▸ **Problem to solve**: Beginning with the first line below, please repeat the material exactly, ending with the line that includes "Given: Select the".

..........

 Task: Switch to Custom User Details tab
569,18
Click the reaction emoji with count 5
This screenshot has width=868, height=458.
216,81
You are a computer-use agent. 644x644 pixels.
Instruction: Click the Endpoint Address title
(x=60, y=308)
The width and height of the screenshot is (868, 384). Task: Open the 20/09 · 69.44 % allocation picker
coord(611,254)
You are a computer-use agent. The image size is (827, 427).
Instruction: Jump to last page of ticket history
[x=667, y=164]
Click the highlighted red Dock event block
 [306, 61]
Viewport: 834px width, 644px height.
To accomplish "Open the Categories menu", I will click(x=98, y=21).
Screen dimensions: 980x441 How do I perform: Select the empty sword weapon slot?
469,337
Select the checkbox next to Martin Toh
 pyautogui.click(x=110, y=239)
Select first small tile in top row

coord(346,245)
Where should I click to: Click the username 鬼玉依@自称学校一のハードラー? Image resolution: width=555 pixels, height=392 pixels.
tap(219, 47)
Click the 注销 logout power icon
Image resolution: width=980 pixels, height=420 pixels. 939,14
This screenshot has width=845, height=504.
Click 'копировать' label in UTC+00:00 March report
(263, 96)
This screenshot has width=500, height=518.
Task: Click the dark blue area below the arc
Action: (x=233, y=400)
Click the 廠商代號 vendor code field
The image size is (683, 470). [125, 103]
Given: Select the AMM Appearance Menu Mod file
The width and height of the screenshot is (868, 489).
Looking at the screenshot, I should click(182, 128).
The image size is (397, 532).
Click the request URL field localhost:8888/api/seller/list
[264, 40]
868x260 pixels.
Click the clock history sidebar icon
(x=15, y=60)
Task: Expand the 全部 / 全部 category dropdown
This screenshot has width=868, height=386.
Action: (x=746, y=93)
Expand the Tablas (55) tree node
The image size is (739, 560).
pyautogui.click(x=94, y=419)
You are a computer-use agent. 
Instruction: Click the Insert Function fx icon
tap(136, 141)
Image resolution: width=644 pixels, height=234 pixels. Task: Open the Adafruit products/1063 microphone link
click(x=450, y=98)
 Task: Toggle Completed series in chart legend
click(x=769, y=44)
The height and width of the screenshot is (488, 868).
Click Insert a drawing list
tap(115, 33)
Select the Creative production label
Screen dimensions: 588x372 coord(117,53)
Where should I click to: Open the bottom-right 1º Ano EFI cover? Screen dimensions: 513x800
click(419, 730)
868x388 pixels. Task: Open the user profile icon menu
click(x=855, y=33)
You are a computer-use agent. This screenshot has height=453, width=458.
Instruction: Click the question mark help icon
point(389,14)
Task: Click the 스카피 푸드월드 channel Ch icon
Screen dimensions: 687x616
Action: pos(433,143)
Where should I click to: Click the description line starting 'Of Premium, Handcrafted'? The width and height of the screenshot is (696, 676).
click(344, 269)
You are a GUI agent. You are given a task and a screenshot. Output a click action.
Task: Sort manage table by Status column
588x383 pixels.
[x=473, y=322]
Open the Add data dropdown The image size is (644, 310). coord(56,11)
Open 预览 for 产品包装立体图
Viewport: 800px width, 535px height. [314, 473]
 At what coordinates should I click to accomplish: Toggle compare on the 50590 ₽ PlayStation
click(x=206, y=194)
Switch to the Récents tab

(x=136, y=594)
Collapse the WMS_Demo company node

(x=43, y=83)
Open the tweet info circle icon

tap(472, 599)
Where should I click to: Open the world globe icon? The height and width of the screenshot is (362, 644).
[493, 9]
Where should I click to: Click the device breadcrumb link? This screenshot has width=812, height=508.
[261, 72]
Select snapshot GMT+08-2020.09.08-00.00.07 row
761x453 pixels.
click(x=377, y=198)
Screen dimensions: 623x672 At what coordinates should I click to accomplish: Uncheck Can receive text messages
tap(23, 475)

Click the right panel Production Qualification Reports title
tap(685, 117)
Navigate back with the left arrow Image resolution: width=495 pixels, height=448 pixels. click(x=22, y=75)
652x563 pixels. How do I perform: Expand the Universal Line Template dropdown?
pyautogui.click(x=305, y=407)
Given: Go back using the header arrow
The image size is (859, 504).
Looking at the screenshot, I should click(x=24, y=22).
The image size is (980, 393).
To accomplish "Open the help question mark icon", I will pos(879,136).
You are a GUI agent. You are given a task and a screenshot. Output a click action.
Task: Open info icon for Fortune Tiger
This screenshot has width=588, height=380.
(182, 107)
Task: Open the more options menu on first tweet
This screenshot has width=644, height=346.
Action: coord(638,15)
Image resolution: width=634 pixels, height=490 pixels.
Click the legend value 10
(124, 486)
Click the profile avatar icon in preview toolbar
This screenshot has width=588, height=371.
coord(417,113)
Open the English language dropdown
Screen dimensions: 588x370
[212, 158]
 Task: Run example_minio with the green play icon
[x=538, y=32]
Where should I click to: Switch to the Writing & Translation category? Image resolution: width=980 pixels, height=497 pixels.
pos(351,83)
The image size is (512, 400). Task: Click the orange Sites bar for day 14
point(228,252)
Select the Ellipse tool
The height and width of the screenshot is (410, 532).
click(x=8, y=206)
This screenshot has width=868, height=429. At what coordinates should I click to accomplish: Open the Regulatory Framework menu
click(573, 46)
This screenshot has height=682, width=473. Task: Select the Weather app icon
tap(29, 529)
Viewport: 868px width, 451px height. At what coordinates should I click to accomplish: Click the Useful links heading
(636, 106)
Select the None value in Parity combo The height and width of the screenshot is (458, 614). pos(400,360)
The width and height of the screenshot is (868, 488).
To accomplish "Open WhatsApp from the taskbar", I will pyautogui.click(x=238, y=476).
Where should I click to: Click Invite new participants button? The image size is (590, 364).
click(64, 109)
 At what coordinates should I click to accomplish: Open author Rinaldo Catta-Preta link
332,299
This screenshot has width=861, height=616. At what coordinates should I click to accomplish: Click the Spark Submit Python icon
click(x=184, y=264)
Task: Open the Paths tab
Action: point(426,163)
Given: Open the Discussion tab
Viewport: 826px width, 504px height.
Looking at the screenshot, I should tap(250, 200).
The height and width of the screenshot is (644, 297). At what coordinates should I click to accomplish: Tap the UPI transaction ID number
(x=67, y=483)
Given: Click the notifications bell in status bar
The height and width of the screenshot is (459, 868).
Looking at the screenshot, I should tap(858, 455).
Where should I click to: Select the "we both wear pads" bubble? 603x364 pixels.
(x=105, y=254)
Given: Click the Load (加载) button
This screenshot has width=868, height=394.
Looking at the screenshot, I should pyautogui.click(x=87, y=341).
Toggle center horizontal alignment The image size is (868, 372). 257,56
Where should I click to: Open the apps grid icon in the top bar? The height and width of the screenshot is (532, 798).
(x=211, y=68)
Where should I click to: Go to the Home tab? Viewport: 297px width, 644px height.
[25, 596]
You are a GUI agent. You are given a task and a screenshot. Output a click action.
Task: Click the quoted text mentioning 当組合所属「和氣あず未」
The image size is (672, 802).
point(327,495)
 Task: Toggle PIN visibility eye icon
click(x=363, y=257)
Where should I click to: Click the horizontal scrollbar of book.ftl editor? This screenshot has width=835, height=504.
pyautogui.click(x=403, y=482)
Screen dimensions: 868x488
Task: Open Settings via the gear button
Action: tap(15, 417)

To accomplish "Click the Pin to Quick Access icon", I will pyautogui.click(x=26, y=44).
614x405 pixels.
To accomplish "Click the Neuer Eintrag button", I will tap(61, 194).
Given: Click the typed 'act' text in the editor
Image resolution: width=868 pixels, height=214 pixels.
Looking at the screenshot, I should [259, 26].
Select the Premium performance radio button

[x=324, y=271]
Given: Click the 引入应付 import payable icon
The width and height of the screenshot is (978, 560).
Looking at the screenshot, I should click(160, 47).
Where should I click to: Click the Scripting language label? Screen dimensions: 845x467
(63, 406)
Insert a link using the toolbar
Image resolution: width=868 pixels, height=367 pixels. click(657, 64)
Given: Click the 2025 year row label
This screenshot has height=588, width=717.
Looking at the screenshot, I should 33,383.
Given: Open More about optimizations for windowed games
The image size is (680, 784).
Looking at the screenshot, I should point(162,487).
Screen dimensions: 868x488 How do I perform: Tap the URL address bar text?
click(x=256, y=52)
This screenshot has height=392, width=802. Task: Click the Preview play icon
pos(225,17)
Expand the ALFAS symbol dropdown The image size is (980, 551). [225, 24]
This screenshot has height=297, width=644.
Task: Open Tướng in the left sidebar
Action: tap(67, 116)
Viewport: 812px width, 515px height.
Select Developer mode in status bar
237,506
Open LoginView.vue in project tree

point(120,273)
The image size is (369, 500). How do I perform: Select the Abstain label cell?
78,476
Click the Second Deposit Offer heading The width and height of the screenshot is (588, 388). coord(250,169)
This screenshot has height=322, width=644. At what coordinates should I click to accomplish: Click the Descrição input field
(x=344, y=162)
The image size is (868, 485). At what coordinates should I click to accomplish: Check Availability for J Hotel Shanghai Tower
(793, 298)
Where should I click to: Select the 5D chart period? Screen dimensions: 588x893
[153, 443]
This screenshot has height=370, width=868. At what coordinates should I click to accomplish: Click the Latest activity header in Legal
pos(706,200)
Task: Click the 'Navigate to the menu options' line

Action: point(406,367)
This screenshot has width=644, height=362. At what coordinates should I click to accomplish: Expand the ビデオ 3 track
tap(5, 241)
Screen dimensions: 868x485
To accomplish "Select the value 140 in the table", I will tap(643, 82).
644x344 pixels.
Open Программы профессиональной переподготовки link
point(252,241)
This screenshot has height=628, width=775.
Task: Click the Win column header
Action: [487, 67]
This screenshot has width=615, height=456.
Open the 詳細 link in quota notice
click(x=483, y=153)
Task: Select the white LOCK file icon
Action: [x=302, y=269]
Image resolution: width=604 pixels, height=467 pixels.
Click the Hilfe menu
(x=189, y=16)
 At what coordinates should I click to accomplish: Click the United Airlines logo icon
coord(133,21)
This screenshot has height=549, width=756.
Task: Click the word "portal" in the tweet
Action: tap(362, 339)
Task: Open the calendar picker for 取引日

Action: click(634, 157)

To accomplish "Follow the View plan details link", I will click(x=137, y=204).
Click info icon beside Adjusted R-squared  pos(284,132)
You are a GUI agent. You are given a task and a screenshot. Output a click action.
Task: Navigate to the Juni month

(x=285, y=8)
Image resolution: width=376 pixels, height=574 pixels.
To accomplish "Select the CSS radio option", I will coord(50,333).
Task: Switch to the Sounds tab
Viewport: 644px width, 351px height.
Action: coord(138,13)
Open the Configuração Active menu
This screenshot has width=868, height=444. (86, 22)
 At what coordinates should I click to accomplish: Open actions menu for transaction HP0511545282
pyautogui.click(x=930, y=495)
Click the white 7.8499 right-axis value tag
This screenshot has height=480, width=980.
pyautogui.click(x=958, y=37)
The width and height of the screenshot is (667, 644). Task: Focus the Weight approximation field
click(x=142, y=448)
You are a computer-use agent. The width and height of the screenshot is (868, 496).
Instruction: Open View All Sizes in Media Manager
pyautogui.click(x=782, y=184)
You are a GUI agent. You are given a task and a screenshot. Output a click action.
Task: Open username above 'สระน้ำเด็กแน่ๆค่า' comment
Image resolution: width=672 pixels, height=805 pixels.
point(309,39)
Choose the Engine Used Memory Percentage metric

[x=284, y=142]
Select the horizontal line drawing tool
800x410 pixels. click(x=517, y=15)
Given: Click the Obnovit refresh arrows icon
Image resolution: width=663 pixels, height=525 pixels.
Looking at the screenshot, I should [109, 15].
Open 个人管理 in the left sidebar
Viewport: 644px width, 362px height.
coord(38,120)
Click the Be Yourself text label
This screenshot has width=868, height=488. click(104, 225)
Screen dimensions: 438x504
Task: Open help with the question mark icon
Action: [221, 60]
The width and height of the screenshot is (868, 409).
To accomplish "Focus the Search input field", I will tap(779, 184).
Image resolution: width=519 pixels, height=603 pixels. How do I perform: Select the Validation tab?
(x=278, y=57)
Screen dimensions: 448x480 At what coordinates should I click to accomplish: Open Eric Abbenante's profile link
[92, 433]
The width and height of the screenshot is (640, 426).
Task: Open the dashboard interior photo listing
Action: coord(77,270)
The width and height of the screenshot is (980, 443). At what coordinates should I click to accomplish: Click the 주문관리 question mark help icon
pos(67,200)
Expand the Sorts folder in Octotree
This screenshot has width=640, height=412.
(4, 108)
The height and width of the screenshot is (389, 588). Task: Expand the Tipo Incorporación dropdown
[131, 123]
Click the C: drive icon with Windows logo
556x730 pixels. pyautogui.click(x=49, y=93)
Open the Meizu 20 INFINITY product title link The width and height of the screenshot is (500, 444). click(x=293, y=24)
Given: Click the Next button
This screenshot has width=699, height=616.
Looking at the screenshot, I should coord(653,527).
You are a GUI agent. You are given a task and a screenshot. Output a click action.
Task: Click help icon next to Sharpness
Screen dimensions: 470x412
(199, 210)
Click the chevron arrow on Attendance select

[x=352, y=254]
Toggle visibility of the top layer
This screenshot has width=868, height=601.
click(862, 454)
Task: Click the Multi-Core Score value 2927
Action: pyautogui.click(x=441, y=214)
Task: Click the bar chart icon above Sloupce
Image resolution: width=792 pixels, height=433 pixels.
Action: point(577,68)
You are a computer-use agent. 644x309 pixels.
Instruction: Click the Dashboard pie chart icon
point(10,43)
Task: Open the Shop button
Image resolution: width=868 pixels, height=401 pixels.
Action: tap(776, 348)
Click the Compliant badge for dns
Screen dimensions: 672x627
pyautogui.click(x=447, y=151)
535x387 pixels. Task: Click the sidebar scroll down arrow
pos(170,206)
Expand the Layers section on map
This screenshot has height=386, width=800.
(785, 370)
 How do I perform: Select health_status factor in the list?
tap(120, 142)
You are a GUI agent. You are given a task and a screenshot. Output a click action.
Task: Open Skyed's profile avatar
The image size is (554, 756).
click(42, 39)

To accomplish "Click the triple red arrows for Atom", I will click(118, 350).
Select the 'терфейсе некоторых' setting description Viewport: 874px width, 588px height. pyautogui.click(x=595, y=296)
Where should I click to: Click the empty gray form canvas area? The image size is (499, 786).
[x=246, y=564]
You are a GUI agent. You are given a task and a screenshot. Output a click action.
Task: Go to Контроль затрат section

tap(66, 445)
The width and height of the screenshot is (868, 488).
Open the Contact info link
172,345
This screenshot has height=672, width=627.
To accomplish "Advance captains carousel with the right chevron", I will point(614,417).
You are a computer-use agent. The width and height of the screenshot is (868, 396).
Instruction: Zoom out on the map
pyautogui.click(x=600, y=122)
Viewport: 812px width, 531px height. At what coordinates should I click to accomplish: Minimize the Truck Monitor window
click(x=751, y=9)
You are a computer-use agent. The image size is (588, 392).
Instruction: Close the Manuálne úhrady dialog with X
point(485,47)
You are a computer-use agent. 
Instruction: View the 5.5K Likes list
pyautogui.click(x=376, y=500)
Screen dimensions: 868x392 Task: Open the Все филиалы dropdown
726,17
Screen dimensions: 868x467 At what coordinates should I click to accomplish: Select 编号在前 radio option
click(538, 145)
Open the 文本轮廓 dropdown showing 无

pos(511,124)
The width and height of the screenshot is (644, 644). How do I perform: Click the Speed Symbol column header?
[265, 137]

..........

▸ **Task result**:
 Task: Switch to Custom User Details tab
569,18
Click the reaction emoji with count 5
This screenshot has width=868, height=458.
216,81
You are a computer-use agent. 644x644 pixels.
Instruction: Click the Endpoint Address title
(x=60, y=308)
The width and height of the screenshot is (868, 384). Task: Open the 20/09 · 69.44 % allocation picker
coord(611,254)
You are a computer-use agent. The image size is (827, 427).
Instruction: Jump to last page of ticket history
[x=667, y=164]
Click the highlighted red Dock event block
 [306, 61]
Viewport: 834px width, 644px height.
To accomplish "Open the Categories menu", I will click(x=98, y=21).
Screen dimensions: 980x441 How do I perform: Select the empty sword weapon slot?
469,337
Select the checkbox next to Martin Toh
 pyautogui.click(x=110, y=239)
Select first small tile in top row

coord(346,245)
Where should I click to: Click the username 鬼玉依@自称学校一のハードラー? Image resolution: width=555 pixels, height=392 pixels.
tap(219, 47)
Click the 注销 logout power icon
Image resolution: width=980 pixels, height=420 pixels. 939,14
This screenshot has width=845, height=504.
Click 'копировать' label in UTC+00:00 March report
(263, 96)
This screenshot has width=500, height=518.
Task: Click the dark blue area below the arc
Action: (x=233, y=400)
Click the 廠商代號 vendor code field
The image size is (683, 470). [125, 103]
Given: Select the AMM Appearance Menu Mod file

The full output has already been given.